Seketika seperti ada petir yang menyambar diriku. Nah kan, benar. Ia 11 tahun lebih muda dariku. Lebih pantas jadi adikku. Usianya 28 tahun, dan aku nyaris 40 tahun. Aku terdiam lama. Membiarkannya lama bercerita tentang film yang baru saja kami tonton. Aku dengar, ia juga ingin mengajakku nonton film kartun lainnya. Ia adalah pecinta film kartun, dan aku merasa sedang seperti baby sitternya.
"Kenapa?" tanyanya menyadariku keheningan itu.
"Michael... (aku mengambil nafas dalam-dalam) tahukah kau berapa usiaku?"
"Tidak. Aku tak tahu"
"Sebentar lagi usiaku 40 tahun. Dan kamu sendiri, berapa usiamu?"
"28." Jawabnya santai. "Kenapa sih Stef?"
"Aku rasa, kita perlu saling tahu usia masing-masing sebelum semuanya terlambat," kataku.
"Hmmm... ok. (Michael terdiam sejenak) Tapi kita masih bakal datang ke acara pesta kembang api besok kan? Aku jemput jam 5 sore yah," katanya lagi.
Aku terdiam. Lega sekaligus deg-degan, sekaligus... ahh entahlah. Pikiranku beragam dan semuanya bercampur menjadi satu.
***
Tepat jam 5, Michael datang. Kami berdiam di dalam mobil dan akhirnya ia membuka suara.

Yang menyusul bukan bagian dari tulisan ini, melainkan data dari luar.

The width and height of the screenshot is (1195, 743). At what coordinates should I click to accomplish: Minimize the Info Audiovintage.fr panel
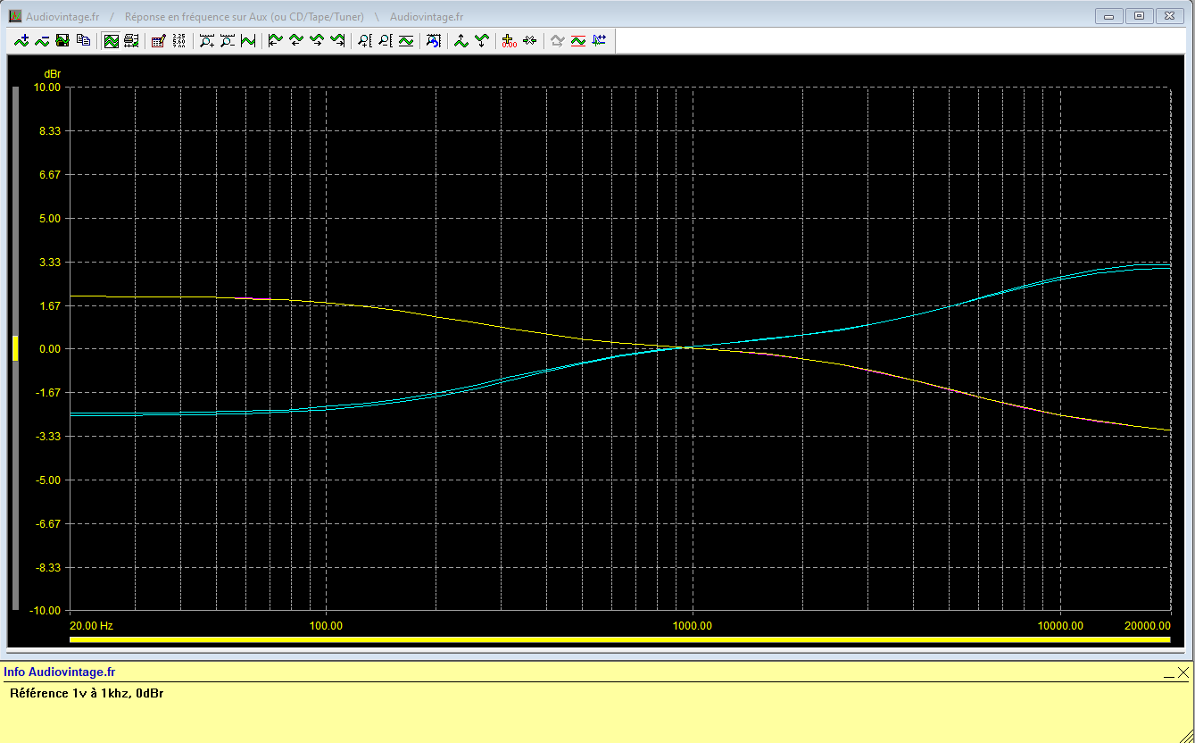pyautogui.click(x=1168, y=672)
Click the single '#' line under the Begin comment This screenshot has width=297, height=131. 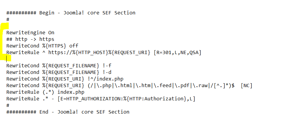click(8, 19)
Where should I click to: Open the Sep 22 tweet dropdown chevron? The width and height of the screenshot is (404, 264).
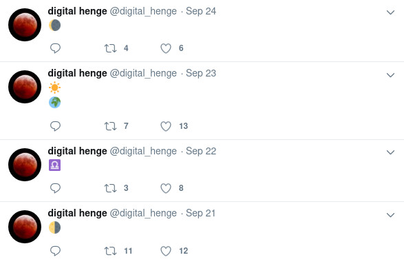coord(391,152)
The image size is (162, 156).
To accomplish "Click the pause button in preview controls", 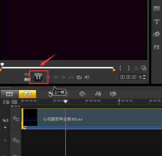I will click(38, 77).
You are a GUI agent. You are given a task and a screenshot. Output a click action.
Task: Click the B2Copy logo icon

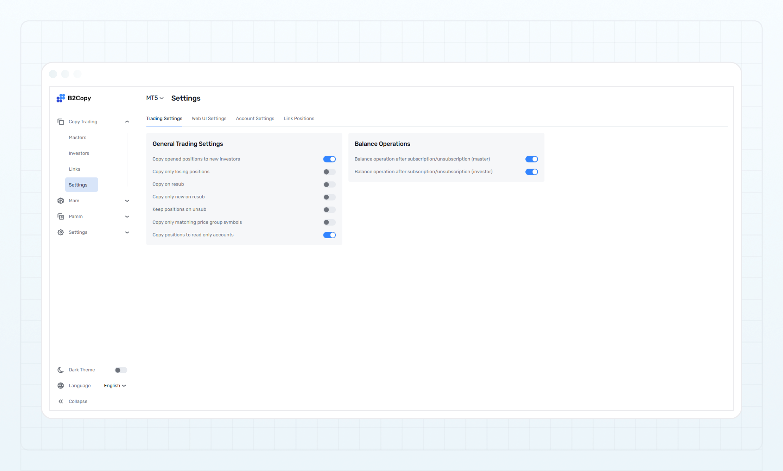point(60,98)
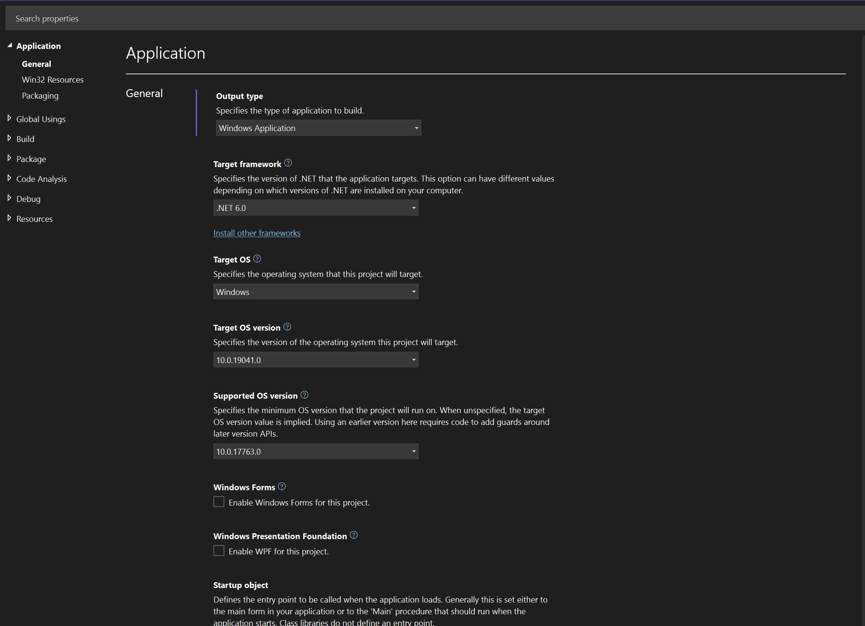Click Install other frameworks link
Screen dimensions: 865x626
point(257,233)
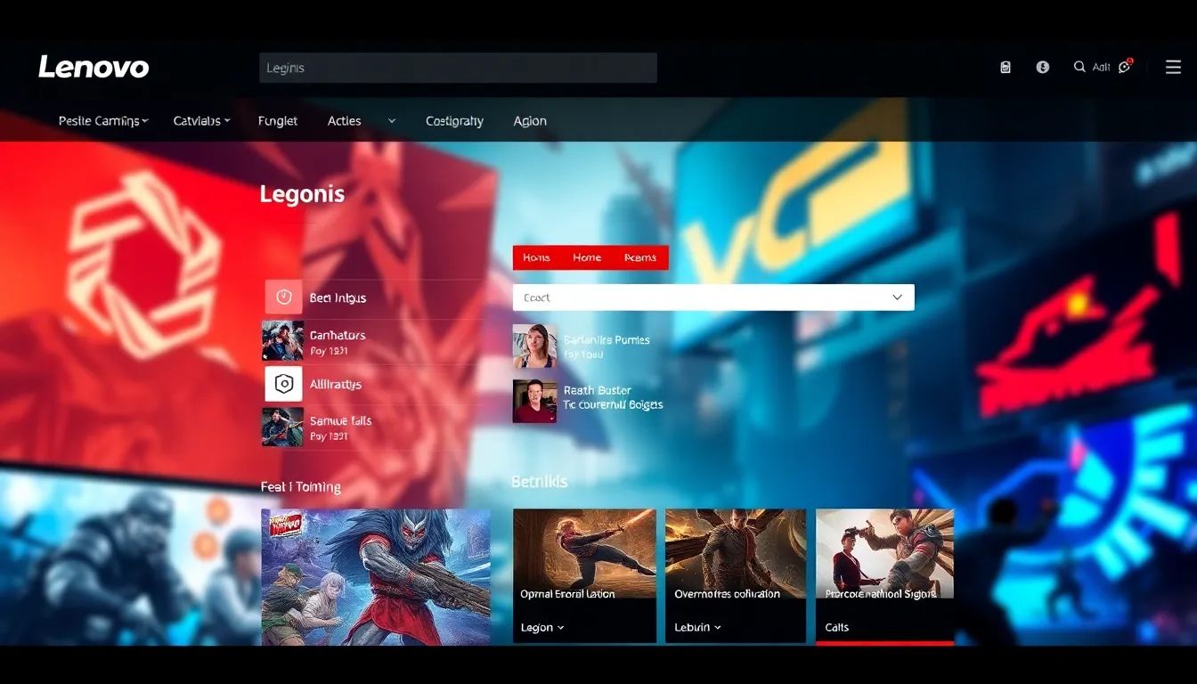Select the middle Home tab in red bar
The height and width of the screenshot is (684, 1197).
[587, 257]
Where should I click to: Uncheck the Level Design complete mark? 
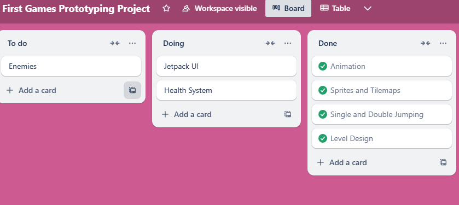[x=323, y=138]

"Aku tahu kau terlalu memikirkan soal perbedaan usia kita. (ia meraih tanganku lembut) tetapi, ada hal yang kamu harus tahu Stef. Selama ini aku berdoa, berdoa dengan sungguh-sungguh agar bisa mendapatkan istri yang sangat pengertian, yang mau menerimaku apa adanya, yang mau selalu mendukung dan menyayangiku. Dan aku melihat semua hal itu di dalam dirimu. Kamu telaten mendengarkanku bercerita, dan menyenangkan," jelasnya.
Aku tersenyum. Mengangguk dan tak berkata apa-apa. Hanya menikmati genggaman tangannya yang lembut, dan kami berjalan menikmati pesta kembang api dengan bahagia.
Michael, usianya mungkin berbeda 11 tahun dariku, tetapi pikirannya begitu dewasa. Bahkan jauh lebih dewasa dariku.
Kami menikah pada akhirnya, diberkahi anak berusia 5 tahun yang lucu. Dan ia benar-benar mencurahkan kasih sayangnya pada keluarga kecil kami dengan sepenuh hati. Tidak terlihat perbedaan usia itu di dalam rumah tangga kami. Tidak ada ketakutan yang selalu kubayangkan selama ini.
Tuhan telah menjawab doaku. Telah menjawab kekhawatiranku. Dan aku tahu, bahwa semuanya memang harus kuserahkan pada Tuhan saat aku tak mampu membawa semua beban itu sendiri.